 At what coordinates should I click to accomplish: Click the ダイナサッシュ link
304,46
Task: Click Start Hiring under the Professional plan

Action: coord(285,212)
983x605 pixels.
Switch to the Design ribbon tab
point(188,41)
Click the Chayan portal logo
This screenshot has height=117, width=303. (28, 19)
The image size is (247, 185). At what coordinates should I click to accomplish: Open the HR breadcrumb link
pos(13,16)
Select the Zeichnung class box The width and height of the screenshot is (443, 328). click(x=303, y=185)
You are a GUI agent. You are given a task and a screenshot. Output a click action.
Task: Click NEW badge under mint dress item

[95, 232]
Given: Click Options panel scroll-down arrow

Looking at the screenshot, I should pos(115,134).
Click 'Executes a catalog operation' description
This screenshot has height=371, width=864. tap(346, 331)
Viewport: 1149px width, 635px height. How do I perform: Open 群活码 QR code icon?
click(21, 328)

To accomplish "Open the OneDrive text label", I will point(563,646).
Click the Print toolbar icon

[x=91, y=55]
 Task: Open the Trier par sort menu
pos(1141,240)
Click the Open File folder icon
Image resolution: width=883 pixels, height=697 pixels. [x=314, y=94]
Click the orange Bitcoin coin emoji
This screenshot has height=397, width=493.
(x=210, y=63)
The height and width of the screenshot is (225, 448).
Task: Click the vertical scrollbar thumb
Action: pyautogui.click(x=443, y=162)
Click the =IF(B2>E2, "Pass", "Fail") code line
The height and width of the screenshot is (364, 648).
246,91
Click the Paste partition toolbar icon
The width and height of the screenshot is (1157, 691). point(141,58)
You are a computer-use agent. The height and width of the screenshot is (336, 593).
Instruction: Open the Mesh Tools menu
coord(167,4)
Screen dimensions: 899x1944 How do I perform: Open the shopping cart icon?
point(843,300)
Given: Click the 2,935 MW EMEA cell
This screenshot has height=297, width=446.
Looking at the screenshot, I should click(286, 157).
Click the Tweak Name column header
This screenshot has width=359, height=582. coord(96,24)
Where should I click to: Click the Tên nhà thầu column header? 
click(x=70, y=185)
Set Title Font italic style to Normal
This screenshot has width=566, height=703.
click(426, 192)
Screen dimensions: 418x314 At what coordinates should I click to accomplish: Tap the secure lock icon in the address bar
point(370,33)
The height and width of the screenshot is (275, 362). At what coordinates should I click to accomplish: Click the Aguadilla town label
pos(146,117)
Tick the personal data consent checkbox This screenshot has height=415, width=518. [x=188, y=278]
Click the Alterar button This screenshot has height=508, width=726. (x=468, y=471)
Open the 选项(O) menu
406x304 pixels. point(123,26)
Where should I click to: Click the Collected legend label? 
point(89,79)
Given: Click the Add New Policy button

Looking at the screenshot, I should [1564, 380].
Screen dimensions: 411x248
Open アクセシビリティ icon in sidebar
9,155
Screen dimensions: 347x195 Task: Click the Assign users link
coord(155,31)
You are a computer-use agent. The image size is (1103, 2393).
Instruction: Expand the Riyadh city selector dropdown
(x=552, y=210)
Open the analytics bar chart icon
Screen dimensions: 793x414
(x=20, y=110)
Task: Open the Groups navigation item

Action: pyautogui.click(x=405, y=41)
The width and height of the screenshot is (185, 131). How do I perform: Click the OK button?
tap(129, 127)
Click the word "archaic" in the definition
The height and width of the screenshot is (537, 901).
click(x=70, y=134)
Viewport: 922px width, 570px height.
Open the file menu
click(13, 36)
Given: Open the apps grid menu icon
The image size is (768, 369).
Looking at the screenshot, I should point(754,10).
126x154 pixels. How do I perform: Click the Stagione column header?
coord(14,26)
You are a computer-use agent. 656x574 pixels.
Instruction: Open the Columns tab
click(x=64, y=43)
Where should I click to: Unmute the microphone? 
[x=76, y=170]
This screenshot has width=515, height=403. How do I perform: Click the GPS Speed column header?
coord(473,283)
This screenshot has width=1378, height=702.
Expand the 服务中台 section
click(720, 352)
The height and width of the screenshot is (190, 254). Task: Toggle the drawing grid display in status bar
• • •
WHAT IS BEING ASKED
What lines in the records contain the word "computer"? Return each one.

ANSWER TO THIS TASK
You are a computer-use agent. The height and width of the screenshot is (336, 593).
You are a computer-use agent. The image size is (1103, 2393).
You are a computer-use agent. 656x574 pixels.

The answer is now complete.